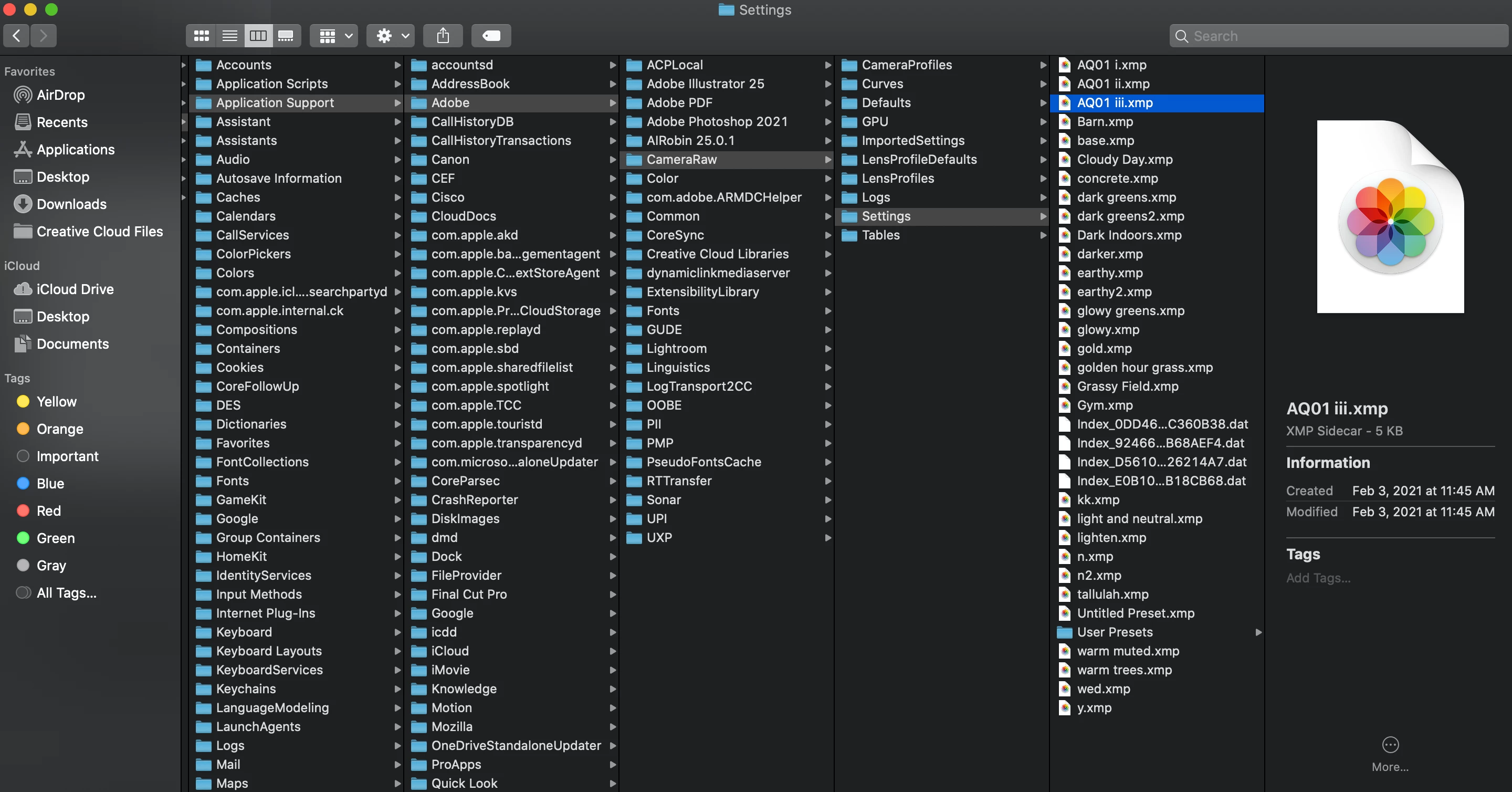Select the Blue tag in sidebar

---

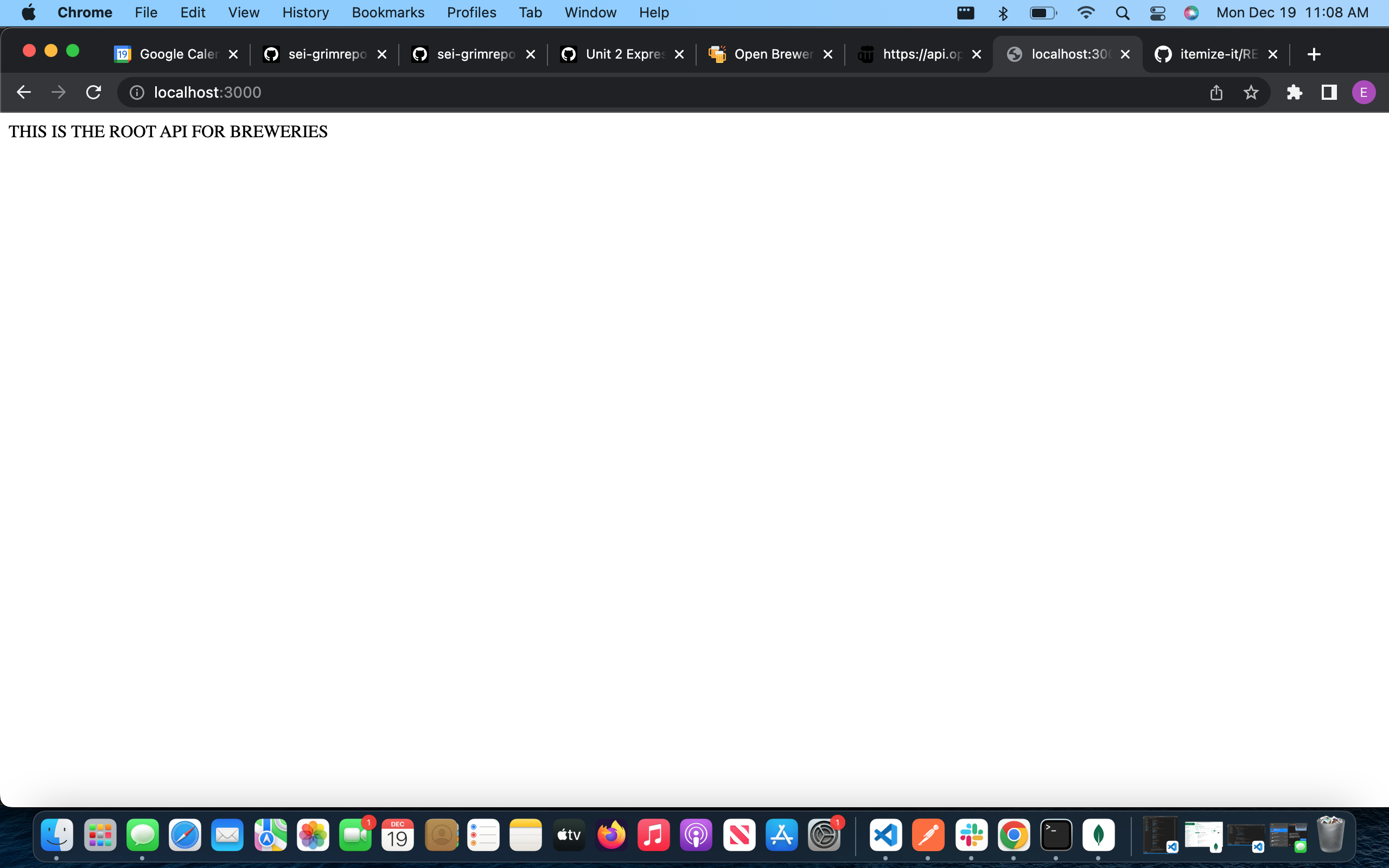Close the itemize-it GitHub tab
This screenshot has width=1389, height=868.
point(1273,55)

---

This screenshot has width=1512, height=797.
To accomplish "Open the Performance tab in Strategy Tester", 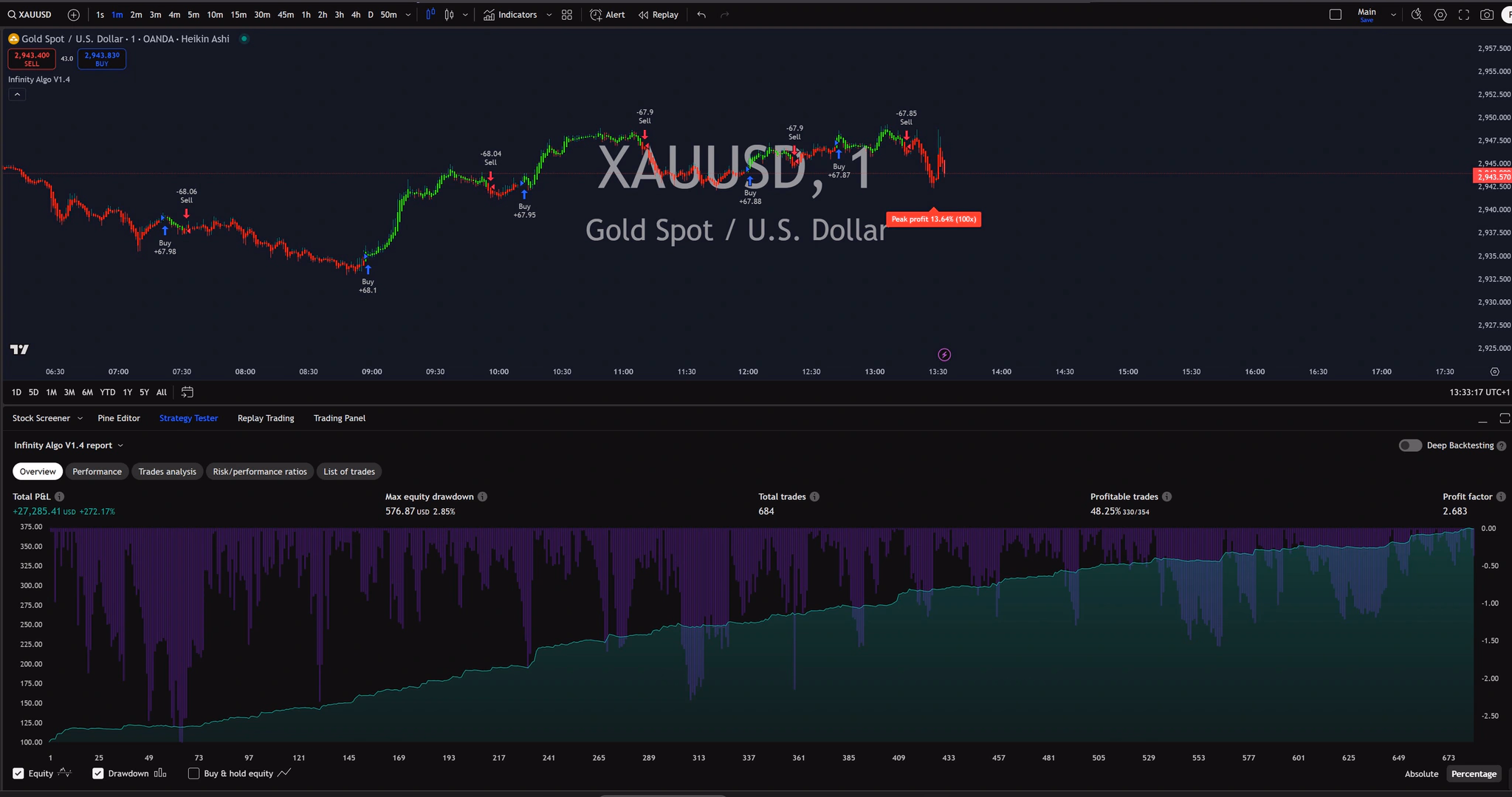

TASK TO CARRY OUT: Taking the records above, print only and exactly the lines from the line with "This screenshot has width=1512, height=797." to the line with "the Performance tab", both kept, and exclude pictures.

ANSWER SECTION:
This screenshot has width=1512, height=797.
To accomplish "Open the Performance tab in Strategy Tester", 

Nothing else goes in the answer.